Github user yhuai commented on the pull request:
https://github.com/apache/spark/pull/5604#issuecomment-98883070
Adding more information about the implementation...
This PR is adding the support of window functions to Spark SQL
(specifically `OVER` and `WINDOW` clause). For every expression having a `OVER`
clause, we use a `WindowExpression` as the container of a `WindowFunction` and
the corresponding `WindowSpecDefinition` (the definition of a window frame,
i.e. partition specification, order specification, and frame specification
appearing in a `OVER` clause).
## Implementation
The high level work flow of the implementation is described as follows.

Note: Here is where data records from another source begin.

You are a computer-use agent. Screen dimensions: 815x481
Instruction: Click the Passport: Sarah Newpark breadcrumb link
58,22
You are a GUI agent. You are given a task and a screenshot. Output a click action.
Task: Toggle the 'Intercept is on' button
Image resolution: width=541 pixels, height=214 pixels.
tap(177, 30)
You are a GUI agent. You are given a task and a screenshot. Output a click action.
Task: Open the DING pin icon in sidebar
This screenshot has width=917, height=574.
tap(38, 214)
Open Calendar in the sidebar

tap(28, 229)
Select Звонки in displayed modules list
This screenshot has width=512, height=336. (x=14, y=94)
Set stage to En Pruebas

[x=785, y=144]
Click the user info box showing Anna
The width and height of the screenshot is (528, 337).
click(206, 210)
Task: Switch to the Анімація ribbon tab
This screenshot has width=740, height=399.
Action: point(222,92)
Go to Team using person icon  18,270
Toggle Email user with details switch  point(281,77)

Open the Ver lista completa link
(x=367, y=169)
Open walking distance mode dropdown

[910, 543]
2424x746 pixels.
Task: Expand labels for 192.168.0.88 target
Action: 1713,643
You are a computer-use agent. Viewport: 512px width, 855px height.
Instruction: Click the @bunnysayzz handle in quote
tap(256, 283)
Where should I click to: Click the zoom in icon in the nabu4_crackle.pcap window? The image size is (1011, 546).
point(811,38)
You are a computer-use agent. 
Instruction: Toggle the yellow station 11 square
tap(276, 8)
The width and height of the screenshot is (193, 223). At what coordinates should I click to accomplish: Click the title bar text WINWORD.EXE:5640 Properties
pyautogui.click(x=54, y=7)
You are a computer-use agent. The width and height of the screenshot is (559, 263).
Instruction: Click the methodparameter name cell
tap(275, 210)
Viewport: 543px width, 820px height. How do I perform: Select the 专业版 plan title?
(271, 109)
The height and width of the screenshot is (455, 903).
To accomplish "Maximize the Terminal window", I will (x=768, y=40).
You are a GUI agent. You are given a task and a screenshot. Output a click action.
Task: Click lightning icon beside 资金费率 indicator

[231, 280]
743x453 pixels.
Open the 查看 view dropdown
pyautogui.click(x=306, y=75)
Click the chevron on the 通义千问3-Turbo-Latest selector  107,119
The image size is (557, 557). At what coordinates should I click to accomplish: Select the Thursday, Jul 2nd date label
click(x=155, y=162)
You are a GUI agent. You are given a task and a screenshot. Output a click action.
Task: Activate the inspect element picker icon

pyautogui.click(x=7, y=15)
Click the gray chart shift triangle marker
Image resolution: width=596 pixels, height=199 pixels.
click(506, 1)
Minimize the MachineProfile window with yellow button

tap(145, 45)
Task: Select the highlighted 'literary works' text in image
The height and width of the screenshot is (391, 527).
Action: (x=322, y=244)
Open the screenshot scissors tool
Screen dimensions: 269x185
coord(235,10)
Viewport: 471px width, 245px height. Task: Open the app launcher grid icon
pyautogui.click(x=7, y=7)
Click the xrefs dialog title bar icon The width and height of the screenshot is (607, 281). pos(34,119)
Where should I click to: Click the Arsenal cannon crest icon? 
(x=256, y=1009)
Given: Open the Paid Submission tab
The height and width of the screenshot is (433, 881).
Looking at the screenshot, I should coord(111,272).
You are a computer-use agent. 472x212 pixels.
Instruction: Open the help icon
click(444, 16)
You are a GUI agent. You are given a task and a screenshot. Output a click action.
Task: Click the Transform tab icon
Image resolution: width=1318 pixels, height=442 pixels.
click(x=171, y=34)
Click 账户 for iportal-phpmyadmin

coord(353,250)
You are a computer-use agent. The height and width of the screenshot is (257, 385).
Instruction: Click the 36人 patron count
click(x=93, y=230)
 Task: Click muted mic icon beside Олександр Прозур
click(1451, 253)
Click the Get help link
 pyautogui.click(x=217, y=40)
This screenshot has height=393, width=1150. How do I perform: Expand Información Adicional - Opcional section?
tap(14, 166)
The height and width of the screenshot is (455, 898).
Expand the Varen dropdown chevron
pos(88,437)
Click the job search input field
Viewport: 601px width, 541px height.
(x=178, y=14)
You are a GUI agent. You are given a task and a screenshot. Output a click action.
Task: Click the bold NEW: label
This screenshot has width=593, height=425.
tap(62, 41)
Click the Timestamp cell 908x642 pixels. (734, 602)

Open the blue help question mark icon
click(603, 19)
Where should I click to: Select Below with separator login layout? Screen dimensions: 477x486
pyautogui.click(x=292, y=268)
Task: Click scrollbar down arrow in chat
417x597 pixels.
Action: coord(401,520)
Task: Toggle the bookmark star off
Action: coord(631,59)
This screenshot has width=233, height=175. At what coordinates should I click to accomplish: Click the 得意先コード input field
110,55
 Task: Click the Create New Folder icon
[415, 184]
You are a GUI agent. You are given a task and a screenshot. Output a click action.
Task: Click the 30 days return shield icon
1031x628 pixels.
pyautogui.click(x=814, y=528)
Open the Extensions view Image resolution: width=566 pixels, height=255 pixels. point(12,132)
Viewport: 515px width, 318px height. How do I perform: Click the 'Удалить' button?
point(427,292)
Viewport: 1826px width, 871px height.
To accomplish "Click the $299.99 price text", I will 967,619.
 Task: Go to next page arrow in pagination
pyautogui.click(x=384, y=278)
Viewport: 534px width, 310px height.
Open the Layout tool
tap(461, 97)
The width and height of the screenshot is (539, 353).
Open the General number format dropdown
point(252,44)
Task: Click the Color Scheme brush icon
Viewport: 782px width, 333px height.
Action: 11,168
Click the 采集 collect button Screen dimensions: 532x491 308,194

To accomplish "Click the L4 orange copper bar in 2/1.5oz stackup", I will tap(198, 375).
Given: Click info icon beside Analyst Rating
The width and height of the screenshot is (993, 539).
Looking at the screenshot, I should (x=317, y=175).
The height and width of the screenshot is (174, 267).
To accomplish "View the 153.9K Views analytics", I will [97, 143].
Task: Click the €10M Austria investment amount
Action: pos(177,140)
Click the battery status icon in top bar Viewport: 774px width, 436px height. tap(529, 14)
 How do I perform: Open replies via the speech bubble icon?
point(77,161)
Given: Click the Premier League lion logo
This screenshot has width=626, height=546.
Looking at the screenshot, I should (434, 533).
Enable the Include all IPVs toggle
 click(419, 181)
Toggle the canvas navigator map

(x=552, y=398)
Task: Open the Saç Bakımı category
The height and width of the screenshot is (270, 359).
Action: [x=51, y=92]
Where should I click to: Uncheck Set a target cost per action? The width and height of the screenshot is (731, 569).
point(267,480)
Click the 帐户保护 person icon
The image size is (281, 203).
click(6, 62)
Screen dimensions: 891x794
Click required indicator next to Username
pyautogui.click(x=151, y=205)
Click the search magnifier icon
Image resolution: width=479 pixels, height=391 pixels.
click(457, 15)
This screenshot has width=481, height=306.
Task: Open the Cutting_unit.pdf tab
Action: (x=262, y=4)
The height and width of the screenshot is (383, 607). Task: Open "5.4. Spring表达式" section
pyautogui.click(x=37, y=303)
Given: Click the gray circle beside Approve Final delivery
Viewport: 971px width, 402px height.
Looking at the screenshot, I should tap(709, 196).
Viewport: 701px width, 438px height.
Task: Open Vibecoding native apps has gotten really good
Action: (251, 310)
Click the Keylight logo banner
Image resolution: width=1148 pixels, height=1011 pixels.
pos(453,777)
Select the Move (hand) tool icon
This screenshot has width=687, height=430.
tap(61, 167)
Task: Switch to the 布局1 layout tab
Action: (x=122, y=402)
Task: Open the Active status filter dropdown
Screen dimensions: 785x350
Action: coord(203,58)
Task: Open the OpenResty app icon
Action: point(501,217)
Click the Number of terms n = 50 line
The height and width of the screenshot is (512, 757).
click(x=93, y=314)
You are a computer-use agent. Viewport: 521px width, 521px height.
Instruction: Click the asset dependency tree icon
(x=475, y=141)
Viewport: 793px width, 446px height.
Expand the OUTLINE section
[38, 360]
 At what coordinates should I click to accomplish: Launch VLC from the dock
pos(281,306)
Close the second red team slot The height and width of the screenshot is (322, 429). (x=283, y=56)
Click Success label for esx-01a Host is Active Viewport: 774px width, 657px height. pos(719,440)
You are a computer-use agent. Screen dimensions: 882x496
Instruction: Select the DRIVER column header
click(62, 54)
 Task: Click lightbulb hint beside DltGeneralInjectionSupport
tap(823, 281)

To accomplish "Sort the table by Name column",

* Query parsing: In the query parse process, all `WindowExpression`s are
originally placed in the `projectList` of a `Project` operator or the
`aggregateExpressions` of an `Aggregate` operator. It makes our changes to
simple and keep all of parsing rules for window functions at a single place
(`nodesToWindowSpecification`). For the `WINDOW`clause in a query, we use a
`WithWindowDefinition` as the container as the mapping from the name of a
window specification to a `WindowSpecDefinition`. This changes is similar with
our common table expression support.
* Analysis: The query analysis process has three steps for window functions.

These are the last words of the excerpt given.